The minor requires an introductory course, three electives of the student’s choice that specialize on sustainability and a capstone course of advanced reading in sustainability and how it applies to the business world. In the students’ final course, they get to use their studies to develop a plan for a real-world sustainability project.

Groups of students are encouraged to include members from different colleges, which isn’t hard since nearly every school on campus is represented in the minor. Past projects have inspired bike share programs, campus building design and sustainable foods in the Auburn dining system.

“Some of those projects weren’t taken exactly how the students designed it, when they were translated into an on ground project, but they served as a foundation or inspiration for related projects,” Chadwick said.

One project from last year, Rails With Trails, has moved to the cities of Auburn and Opelika. The two cities are using the exact project in consideration of building a bike and walking path on the six miles of railroad between Auburn Depot and Opelika Depot.

Chadwick came to Auburn with an undergraduate degree in biology from University of California at Santa Barbara, and a graduate degree at University of California at Berkeley. For most of her career she specialized in coral reef ecology, and has seen a decline in the past 30 years in the coral reefs across the globe.

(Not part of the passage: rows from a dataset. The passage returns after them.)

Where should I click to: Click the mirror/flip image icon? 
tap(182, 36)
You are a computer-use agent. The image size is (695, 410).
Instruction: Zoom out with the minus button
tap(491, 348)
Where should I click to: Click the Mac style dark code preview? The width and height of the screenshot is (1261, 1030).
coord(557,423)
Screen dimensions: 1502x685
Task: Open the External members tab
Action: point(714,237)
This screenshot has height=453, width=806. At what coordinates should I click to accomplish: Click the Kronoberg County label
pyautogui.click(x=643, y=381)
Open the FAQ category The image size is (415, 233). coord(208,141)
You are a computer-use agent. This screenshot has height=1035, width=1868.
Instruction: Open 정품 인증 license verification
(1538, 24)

“I’ve come to realize through my own research and from my perspective from biology that we need to take a holistic approach into preserving ecosystems,” Chadwick said.

The changes that Chadwick and the sustainability staff and students are initiating in Auburn have an impact larger than the loveliest village on the plains. All rivers lead to the sea, and when Parkerson Mill Creek flows through Auburn University, the water will have a clean path.